▸ SUPPLIED INFORMATION:
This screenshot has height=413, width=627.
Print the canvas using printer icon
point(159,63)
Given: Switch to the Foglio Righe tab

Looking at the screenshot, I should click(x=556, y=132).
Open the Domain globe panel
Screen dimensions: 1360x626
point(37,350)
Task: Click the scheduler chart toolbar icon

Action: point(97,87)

--

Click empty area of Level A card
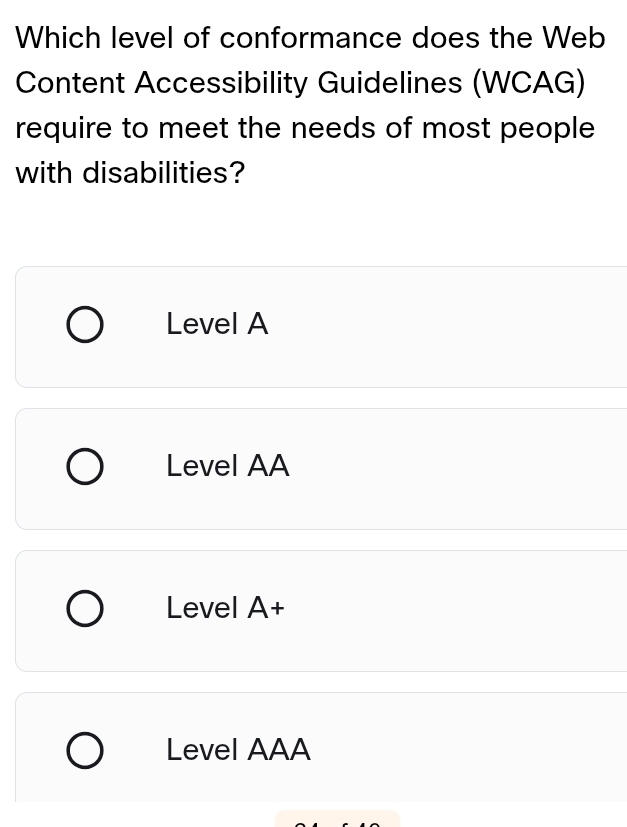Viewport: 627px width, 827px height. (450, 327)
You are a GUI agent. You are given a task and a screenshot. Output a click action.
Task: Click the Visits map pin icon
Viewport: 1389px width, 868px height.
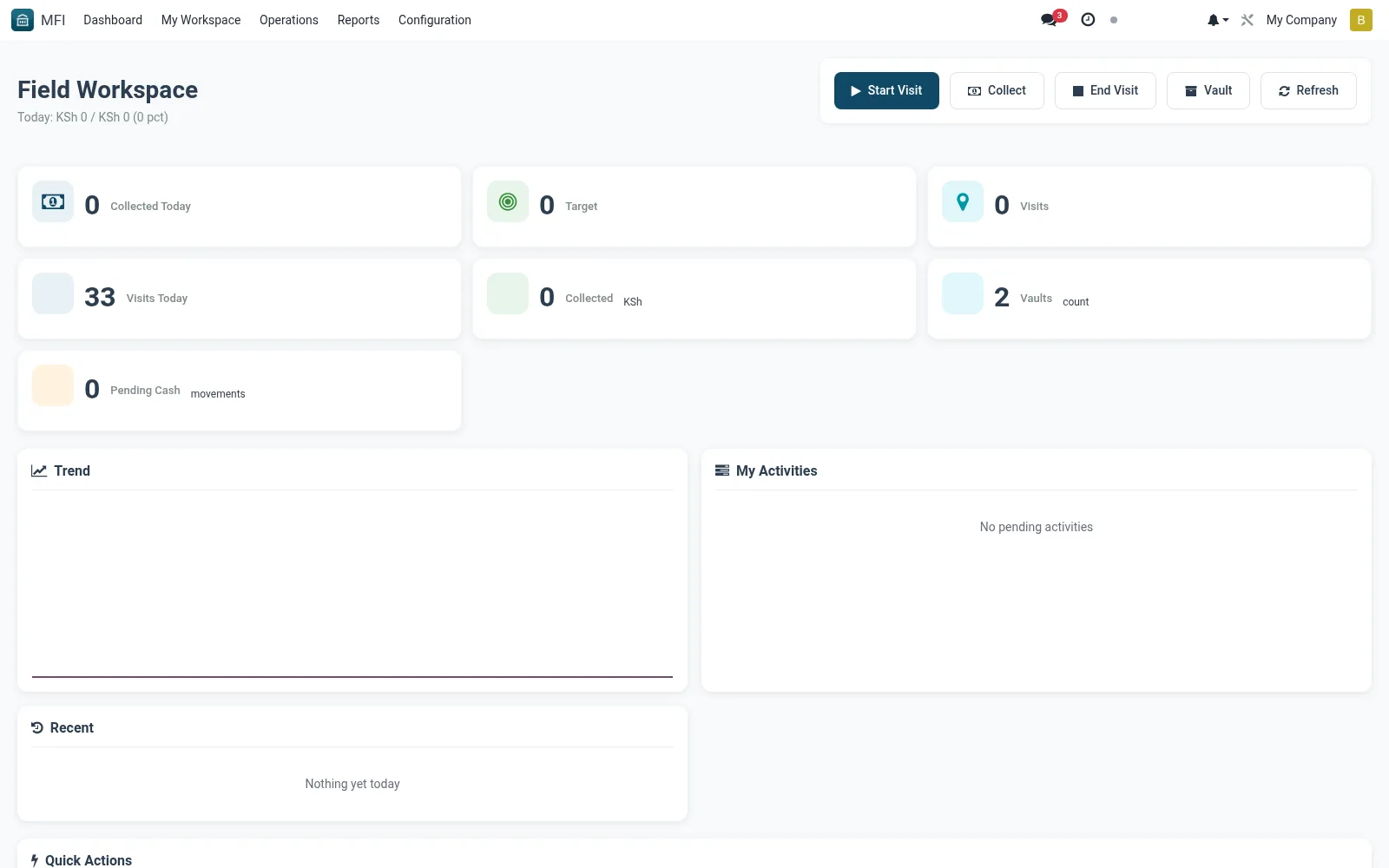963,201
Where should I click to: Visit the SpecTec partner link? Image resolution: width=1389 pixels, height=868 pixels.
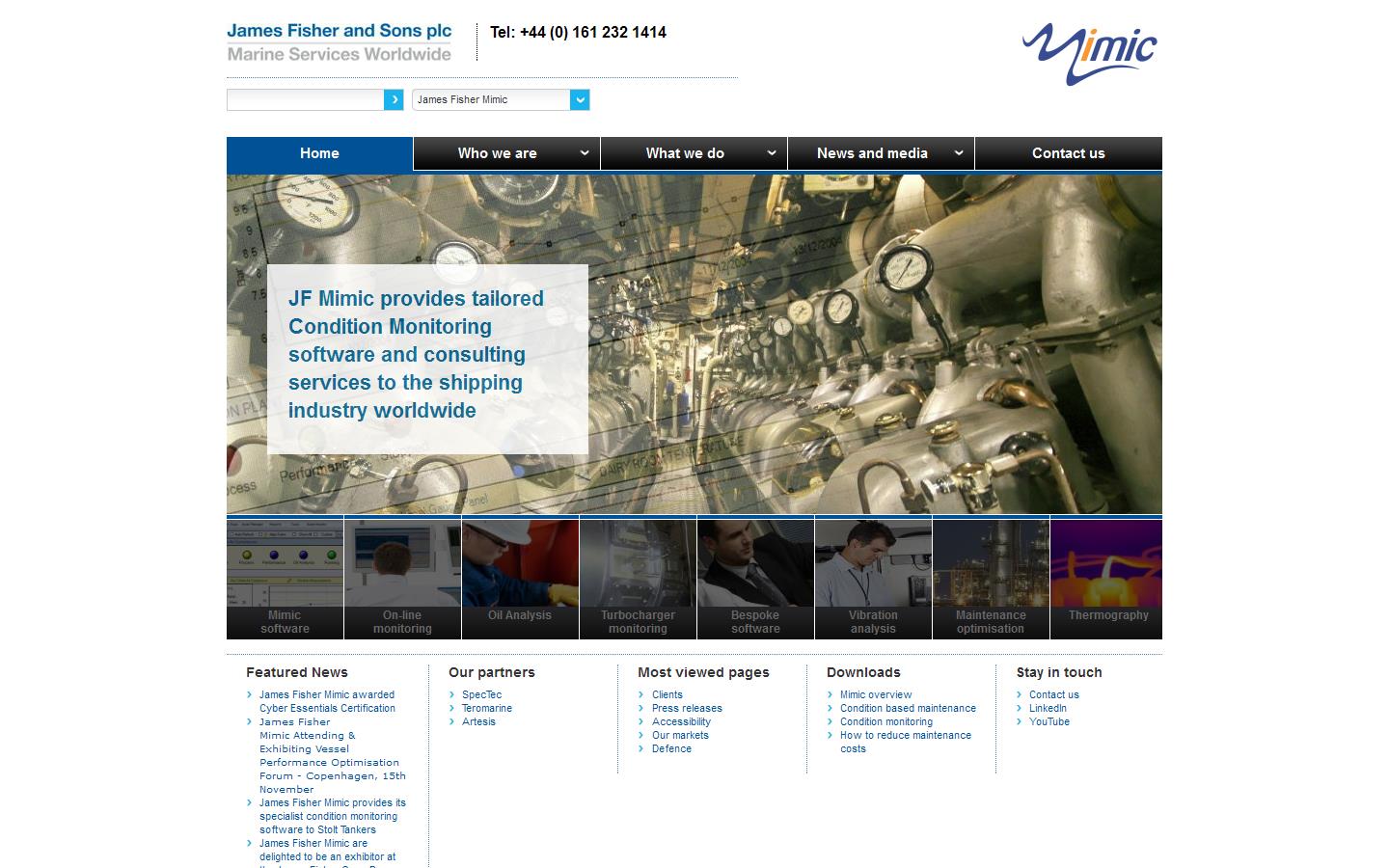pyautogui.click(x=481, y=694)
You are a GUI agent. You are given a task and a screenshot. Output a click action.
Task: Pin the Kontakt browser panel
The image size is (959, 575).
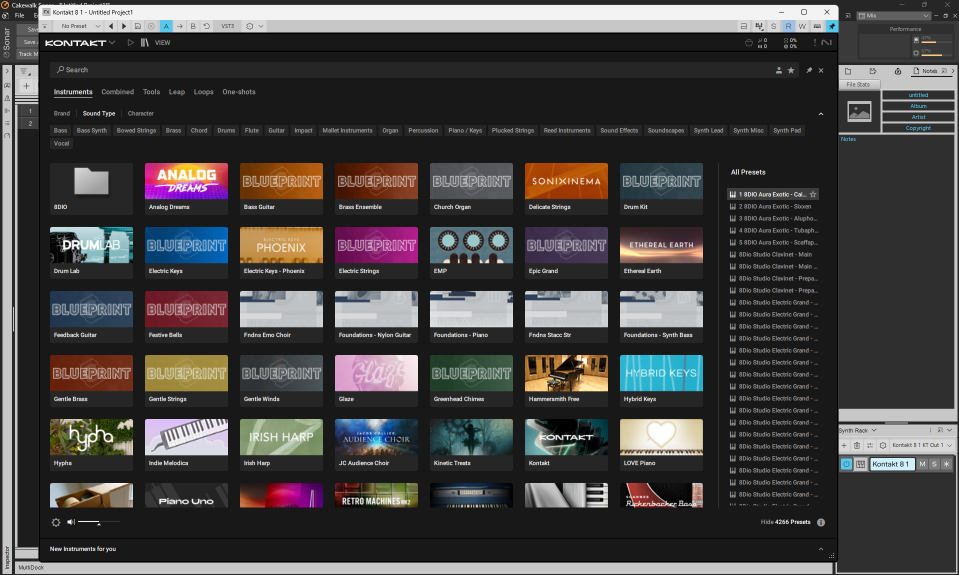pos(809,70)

▸ EXERCISE DESCRIPTION: Of the lines above, quote exactly those from the one with "Click empty area of Level A card" through the one with "Task: Pin the Kontakt browser panel", ends included; pictures stay out.

▸ EXERCISE RESULT:
Click empty area of Level A card
Viewport: 627px width, 827px height. (450, 327)
You are a GUI agent. You are given a task and a screenshot. Output a click action.
Task: Click the Visits map pin icon
Viewport: 1389px width, 868px height.
963,201
Where should I click to: Visit the SpecTec partner link? Image resolution: width=1389 pixels, height=868 pixels.
pyautogui.click(x=481, y=694)
You are a GUI agent. You are given a task and a screenshot. Output a click action.
Task: Pin the Kontakt browser panel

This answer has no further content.